Selon des analystes diplomatiques, l’AGOA bénéficie toujours d’un fort soutien au Congrès, mais la continuité dépend largement de l’exécutif. Or, sous Trump, la priorité a été donnée aux enjeux intérieurs au détriment de l’Afrique.
Réactions des acteurs africains face à l’héritage économique de Trump
Les leaders industriels africains et syndicats s’inquiètent des conséquences de l’érosion de l’AGOA. Au Kenya, les directeurs d’usines de confection signalent des licenciements massifs dus à la baisse des commandes américaines. Au Lesotho, les syndicats estiment qu’entre un quart et la moitié des travailleurs du textile risquent de perdre leur emploi si l’AGOA n’est pas renouvelé. Les femmes, majoritaires dans ce secteur, sont particulièrement touchées.
Des experts rappellent que l’AGOA n’était pas une solution complète au développement, mais constituait un cadre solide que les pays africains pouvaient exploiter.
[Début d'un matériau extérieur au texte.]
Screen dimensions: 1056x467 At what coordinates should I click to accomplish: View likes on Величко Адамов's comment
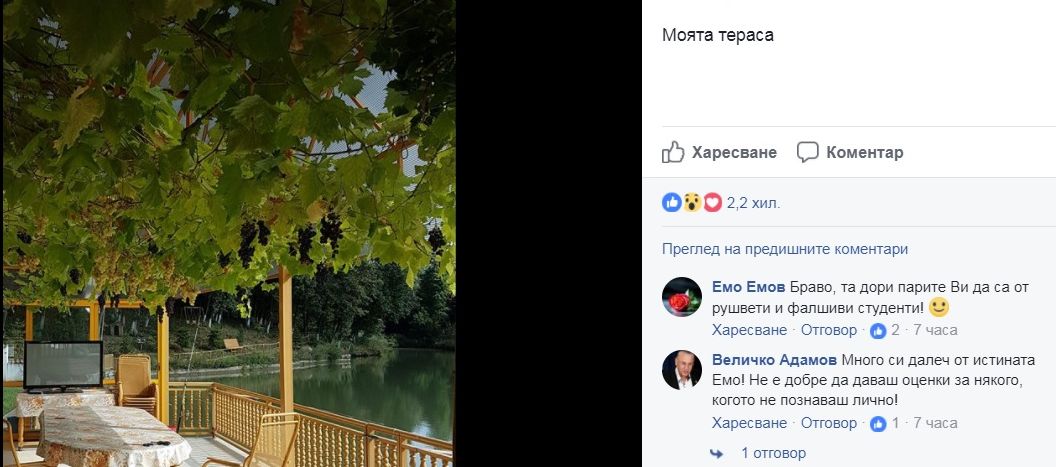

Sa disparition prive les économies d’un pilier majeur de croissance tirée par les exportations, notamment pour les pays enclavés.
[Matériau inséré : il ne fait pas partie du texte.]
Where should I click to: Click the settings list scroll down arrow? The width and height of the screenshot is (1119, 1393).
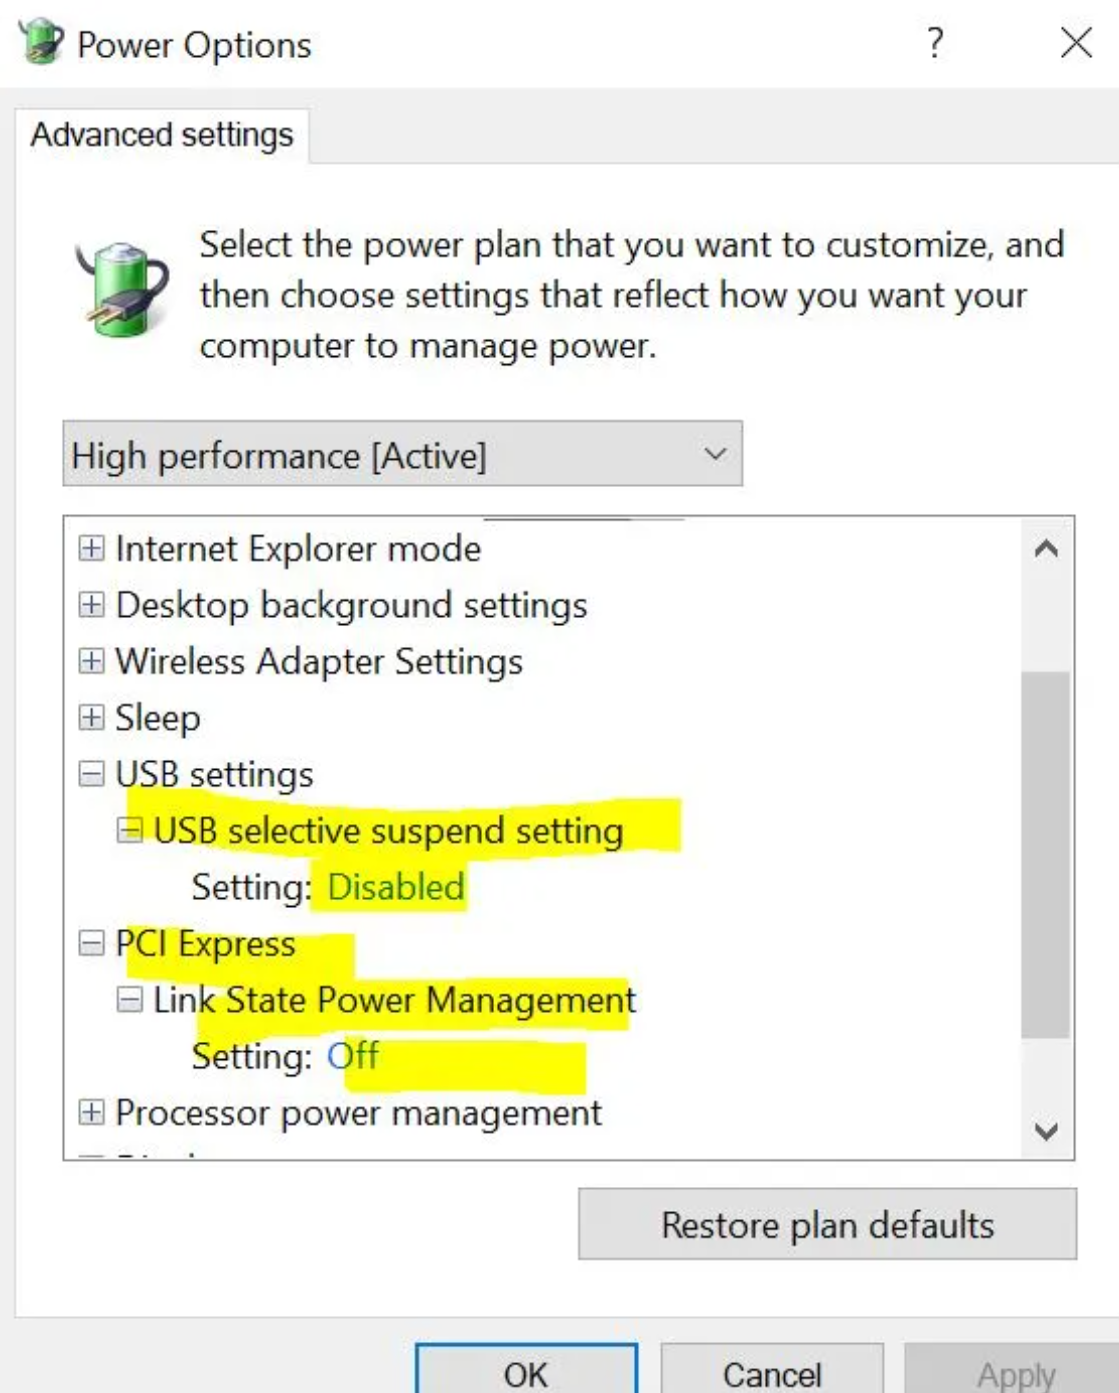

Appels pour un cadre commercial réciproque et modernisé
De nombreux acteurs soulignent la nécessité d’un nouvel accord commercial, réciproque et adapté aux réalités économiques actuelles. Parmi les recommandations : diversifier les exportations au-delà du textile, renforcer les dispositions liées au commerce numérique et intégrer des normes de développement durable répondant aux intérêts communs des États-Unis et de l’Afrique.
Des analystes comme Malick Sane estiment que l’héritage de Trump a institutionnalisé la méfiance envers le commerce extérieur, surtout lorsqu’il entre en concurrence avec les industries américaines. Cela compliquera toute tentative de restaurer ou réformer les accords préférentiels comme l’AGOA. Par ailleurs, la liste des minéraux critiques couverts par l’AGOA représentait déjà 5,5 % des importations américaines en 2023, ce qui souligne le manque d’opportunités exploitées dans des secteurs stratégiques.
Implications stratégiques pour l’avenir du commerce USA-Afrique
Les difficultés actuelles exigent une réorientation de la stratégie commerciale. Restaurer la confiance ne sera pas simple : cela nécessitera de nouveaux mécanismes de responsabilité et de protection contre les revirements soudains observés sous Trump. Les dirigeants africains réclament de plus en plus des relations commerciales offrant stabilité et incitations à l’investissement à long terme.
La prochaine étape devrait être l’ouverture de négociations sur un nouveau cadre commercial, qu’il s’agisse d’un AGOA modernisé, d’un accord de libre-échange USA-Afrique ou d’accords bilatéraux. L’urgence est de rétablir la prévisibilité et de restaurer la confiance.
Volonté politique et le carrefour de 2025
L’expiration de l’AGOA coïncide avec une période électorale critique aux États-Unis. L’influence protectionniste de Trump a marqué la politique commerciale américaine, et toute future administration devra composer avec cet héritage. Cependant, les partenaires africains s’affirment de plus en plus comme des acteurs égaux dans les négociations, privilégiant des accords fondés sur la réciprocité et la croissance partagée.
Les prochains mois représentent une opportunité pour les États-Unis de redéfinir leur engagement économique en Afrique. La manière dont ce moment sera exploité soit pour réparer les relations commerciales, soit pour céder davantage d’influence à la Chine et à l’Union européenne déterminera à la fois les trajectoires de développement africaines et la posture stratégique américaine sur le continent dans les années à venir.